# help on fiancee visa from philippines to england



## onlyjade1992 (Jul 1, 2011)

Iam a british citizen and im engaged to my filipino boyfriend  
Just need to ask a few question that need to be answered

1. which visa do we apply for? -settlement visa? or marriage vistor visa?

2. And because of the new law does my fiancee have to do the english test before he comes to england or after we marry?

3. Also it says he needs to get 'entry clearance' or get an 'entry clearance certificate' before he can travel to england. how do i get tht???

4. Also iam not 21 yet so can i still apply for the visa a month or two before i do turn 21? 

5. Aswell how long does the application take when u apply?


appreciate it if anyone can help me with these question, thanks


----------



## Joppa (Sep 7, 2009)

onlyjade1992 said:


> Iam a british citizen and im engaged to my filipino boyfriend
> Just need to ask a few question that need to be answered
> 
> 1. which visa do we apply for? -settlement visa? or marriage vistor visa?


If you want to be married in the Philippines, then he applies for a spouse settlement visa after marriage. I you want to marry in UK, he needs a fiancé visa. Both assuming he wants to settle in UK afterwards.



> 2. And because of the new law does my fiancee have to do the english test before he comes to england or after we marry?


He needs to have passed an appropriate test before applying for his visa.



> 3. Also it says he needs to get 'entry clearance' or get an 'entry clearance certificate' before he can travel to england. how do i get tht???


Entry clearance simply means visa. He needs to have an appropriate visa before travelling to UK. Go to 'UK in the Philippines' site for details on how to apply.



> 4. Also I am not 21 yet so can i still apply for the visa a month or two before i do turn 21?


He can apply up to 3 months before his expected date of travel to UK, which must be on or after your 21st birthday.



> 5. Aswell how long does the application take when u apply?


This will of course depend on your personal circumstances and complexity of your case, but the Manila Consulate General has taken on average 10 to 60 business days to process a settlement application in May.


----------



## onlyjade1992 (Jul 1, 2011)

ok thanks you 


1. we plan to get married here in england but does tht mean he has to apply for a Fiancé(e)/proposed civil partner of a settled person. because if u apply for a Special visitor - marriage/civil partnership he will have leave after 6 months and then i have to apply for another visa again right? and i dnt want tht
we


4. so does tht mean he can apply before im 21 just aslong as when he does arrive in the country iam 21?

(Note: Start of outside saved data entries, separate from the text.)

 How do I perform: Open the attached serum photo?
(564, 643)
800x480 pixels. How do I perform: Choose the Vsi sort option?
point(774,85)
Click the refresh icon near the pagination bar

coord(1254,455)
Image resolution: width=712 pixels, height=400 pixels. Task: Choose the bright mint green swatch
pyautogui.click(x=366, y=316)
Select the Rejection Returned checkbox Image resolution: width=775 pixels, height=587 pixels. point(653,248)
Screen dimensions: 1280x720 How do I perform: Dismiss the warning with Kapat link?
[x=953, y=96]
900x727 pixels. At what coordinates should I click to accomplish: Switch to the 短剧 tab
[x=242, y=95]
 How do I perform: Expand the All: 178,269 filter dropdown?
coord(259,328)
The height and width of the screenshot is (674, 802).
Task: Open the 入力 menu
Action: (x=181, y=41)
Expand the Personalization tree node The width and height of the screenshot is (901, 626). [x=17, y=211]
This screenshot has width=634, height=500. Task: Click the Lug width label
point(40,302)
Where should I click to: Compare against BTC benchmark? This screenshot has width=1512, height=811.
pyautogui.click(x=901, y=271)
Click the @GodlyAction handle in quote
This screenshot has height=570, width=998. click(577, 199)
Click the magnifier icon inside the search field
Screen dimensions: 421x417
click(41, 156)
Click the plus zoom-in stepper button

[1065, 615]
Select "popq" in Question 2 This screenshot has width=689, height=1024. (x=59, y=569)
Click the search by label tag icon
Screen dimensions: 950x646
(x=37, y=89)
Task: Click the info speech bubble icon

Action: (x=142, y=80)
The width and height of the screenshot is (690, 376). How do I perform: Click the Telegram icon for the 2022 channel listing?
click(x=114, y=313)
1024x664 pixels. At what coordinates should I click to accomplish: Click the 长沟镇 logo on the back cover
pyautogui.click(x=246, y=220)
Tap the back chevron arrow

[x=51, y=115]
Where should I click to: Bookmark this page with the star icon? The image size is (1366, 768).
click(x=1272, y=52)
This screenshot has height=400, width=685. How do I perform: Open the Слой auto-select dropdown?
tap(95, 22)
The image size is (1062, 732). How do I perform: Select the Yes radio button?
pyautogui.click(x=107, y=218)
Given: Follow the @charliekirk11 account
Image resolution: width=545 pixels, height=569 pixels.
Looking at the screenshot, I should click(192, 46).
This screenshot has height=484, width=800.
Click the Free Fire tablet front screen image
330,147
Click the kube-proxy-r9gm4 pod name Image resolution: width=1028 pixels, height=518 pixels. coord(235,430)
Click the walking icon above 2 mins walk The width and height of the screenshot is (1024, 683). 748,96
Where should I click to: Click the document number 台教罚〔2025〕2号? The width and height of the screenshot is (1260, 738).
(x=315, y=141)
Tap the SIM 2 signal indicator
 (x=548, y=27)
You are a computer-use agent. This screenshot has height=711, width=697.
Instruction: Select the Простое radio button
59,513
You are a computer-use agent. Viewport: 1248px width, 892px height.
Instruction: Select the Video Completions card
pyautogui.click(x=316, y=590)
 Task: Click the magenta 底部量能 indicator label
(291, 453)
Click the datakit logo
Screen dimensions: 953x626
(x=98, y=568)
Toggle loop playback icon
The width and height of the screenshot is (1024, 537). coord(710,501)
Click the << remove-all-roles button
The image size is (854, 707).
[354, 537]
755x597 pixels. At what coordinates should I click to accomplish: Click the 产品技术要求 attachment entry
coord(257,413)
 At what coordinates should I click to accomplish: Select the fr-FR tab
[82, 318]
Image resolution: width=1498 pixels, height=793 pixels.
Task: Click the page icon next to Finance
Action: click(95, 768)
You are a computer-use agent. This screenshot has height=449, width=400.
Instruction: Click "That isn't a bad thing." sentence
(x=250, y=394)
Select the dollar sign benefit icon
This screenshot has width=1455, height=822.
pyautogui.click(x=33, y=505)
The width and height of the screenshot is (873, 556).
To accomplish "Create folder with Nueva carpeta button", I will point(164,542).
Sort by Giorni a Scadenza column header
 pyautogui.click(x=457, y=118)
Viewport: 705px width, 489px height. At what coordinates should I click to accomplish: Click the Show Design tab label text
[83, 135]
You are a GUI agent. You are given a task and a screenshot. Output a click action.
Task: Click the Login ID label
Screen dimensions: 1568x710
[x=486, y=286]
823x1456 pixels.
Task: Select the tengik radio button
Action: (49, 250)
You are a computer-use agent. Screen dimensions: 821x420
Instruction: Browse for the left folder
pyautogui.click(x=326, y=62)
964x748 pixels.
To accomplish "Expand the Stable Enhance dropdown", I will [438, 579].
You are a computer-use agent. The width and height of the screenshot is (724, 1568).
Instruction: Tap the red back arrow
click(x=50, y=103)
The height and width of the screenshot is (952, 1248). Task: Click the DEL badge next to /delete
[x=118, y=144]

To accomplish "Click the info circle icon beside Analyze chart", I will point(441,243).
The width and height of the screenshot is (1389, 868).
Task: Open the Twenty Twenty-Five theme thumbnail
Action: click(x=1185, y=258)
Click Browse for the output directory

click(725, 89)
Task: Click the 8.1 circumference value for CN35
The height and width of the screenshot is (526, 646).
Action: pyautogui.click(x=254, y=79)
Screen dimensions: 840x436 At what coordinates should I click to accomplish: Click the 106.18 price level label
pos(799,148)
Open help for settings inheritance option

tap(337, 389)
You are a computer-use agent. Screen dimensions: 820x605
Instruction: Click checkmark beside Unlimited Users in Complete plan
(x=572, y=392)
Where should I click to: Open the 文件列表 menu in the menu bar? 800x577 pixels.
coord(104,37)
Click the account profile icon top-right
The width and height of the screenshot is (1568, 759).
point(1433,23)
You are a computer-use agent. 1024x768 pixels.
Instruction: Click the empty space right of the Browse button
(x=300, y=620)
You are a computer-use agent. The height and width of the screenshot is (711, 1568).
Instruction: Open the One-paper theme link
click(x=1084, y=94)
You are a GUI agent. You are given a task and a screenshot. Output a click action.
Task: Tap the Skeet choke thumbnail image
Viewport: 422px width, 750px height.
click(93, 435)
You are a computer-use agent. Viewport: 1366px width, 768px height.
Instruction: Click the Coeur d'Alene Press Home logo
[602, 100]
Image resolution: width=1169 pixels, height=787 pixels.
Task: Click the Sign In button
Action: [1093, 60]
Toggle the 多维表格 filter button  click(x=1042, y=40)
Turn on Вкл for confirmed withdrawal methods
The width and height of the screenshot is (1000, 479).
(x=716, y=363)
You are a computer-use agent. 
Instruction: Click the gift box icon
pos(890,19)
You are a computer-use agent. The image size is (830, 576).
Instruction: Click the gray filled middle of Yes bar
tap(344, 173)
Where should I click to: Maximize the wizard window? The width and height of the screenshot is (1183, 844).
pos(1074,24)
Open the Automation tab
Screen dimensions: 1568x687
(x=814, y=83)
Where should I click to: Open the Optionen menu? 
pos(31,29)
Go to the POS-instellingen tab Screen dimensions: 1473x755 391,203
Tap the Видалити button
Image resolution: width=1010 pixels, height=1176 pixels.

thanks for anwsering my question


----------



## Joppa (Sep 7, 2009)

onlyjade1992 said:


> ok thanks you
> 
> 
> 1. we plan to get married here in england but does tht mean he has to apply for a Fiancé(e)/proposed civil partner of a settled person. because if u apply for a Special visitor - marriage/civil partnership he will have leave after 6 months and then i have to apply for another visa again right? and i dnt want tht
> ...


If marrying in UK, he first needs a fiancé visa, which enables him to enter UK and be married within 6 months. Then, if he is going to settle, he has to apply for further leave to remain (FLR) as spouse. This is valid for 27 months, and after 2 years he can apply for indefinite leve to remain (ILR). So marrying in UK means he has to apply twice within a short space of time, and while the cost of a fiancé visa and a spouse visa is the same, FLR costs £550 or £850 for same-day premium service.

Yes, you are correct about your age. He cannot apply more than 3 months before your 21st birthday, and he has to put on application his intended day of travel as your birthday. Once the visa is issued, he doesn't have to travel on your birthday - he can do so within a short period following your 21st so as not to lose too many days from 6 months he is allowed on his fiancé visa.


----------



## onlyjade1992 (Jul 1, 2011)

ok thanks you so much im finally understanding it all now, appreciate


----------



## PeterStenings (Jul 2, 2010)

*Immigration to uk*

Firstly let me say DO NOT use sites that claim they can get a UK visa's done quickly these sites (well most of them) are scams and all they are after is your money). To get the full facts suggest you check out UK Border Agency | Home Page. and if in doubt give them a ring they will always give you advice.

I am married to a Filipino and it took us over a year to sort things out including 2 trips to British Embassy in Manilla. Also he has to get clearance to leave the Philippines from Philippine GOV.

There are a lot of rules and regulations you must follow to the T or you will have major problems. You will need to prove how long you have known each other by way of letters (including the envelopes) Photos of both of you together and prove you are able to support him until he gets a job but getting a job depends on what the visa states, also he may be restricted when it comes to Public Funds such as DSS money, you will need prove you have somewhere to live.









onlyjade1992 said:


> Iam a british citizen and im engaged to my filipino boyfriend
> Just need to ask a few question that need to be answered
> 
> 1. which visa do we apply for? -settlement visa? or marriage vistor visa?
> ...


----------



## Jeng2105 (Nov 30, 2014)

onlyjade1992 said:


> ok thanks you so much im finally understanding it all now, appreciate


Hi!  How did your application go? I'm just curious here cos we have the same situation... Can you please give me an advice? Many thank's!


----------